Le football est plus un simple sport. Pour Pigeon Soccer, il est vecteur de mixité sociale, de tolérance, de partage entre individus au parcours différent. Il l’est aussi particulièrement au Japon, pour les richesses qu’il apporte. Il permet d’évoluer en tant qu’individu et d’oublier un quotidien souvent très stressant au Pays du Soleil Levant.

pigeon soccer

Le cécifoot, véritable témoin des apports bénéfiques de la pratique du ballon rond, qui commence à se développer, a grandement inspiré des personnes avec un autre handicap. C’est ainsi qu’est née une école de football japonaise de Tokyo.

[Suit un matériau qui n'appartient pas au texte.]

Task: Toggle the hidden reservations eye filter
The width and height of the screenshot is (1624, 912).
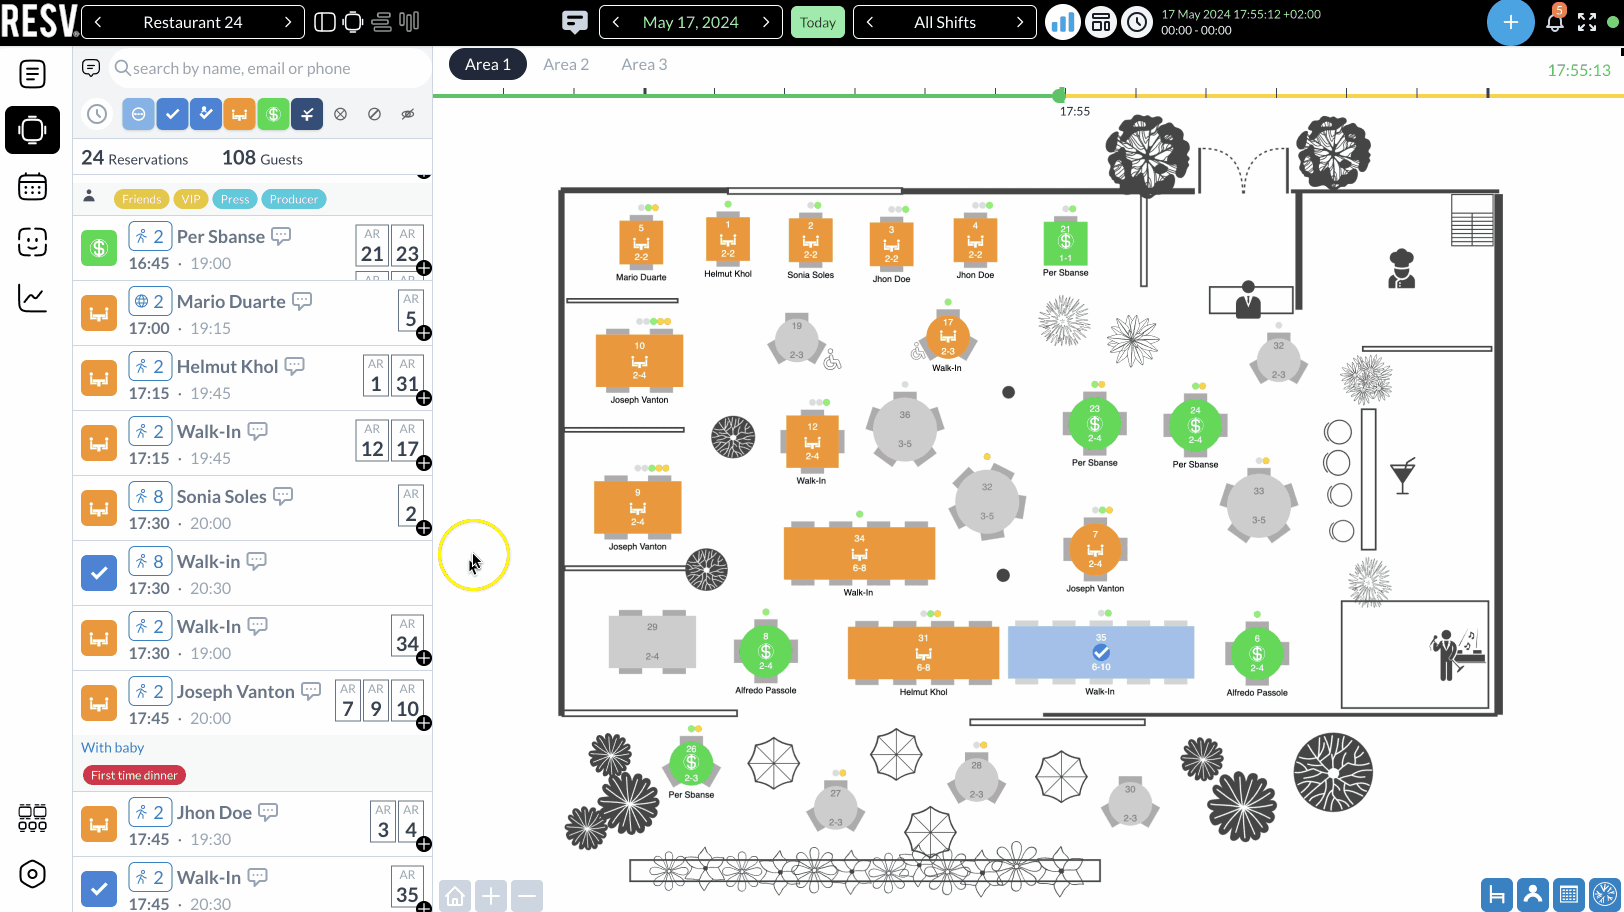Action: coord(407,113)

L’école Pigeon Soccer accueille les enfants et adolescents atteints de troubles mentaux comme l’autisme, l’hyperactivité ou encore le syndrome de Down.

Pigeon Soccer, une école et un projet ambitieux

Le projet de la Pigeon School est encore jeune. Malgré tout, on y dénombre déjà environ 25 enfants pratiquant le football. Il sont accompagnés par plusieurs adultes, bénévoles. Chaque accompagnant doit s’occuper de deux ou trois enfants, ce qui nécessite des moyens humains assez importants. Il y a aussi un staff médical en cas de blessures. Il est aussi présent pour suivre l’impact du football sur la santé de ces enfants. Tout est donc bien structuré, ce qui a évidemment été fastidieux.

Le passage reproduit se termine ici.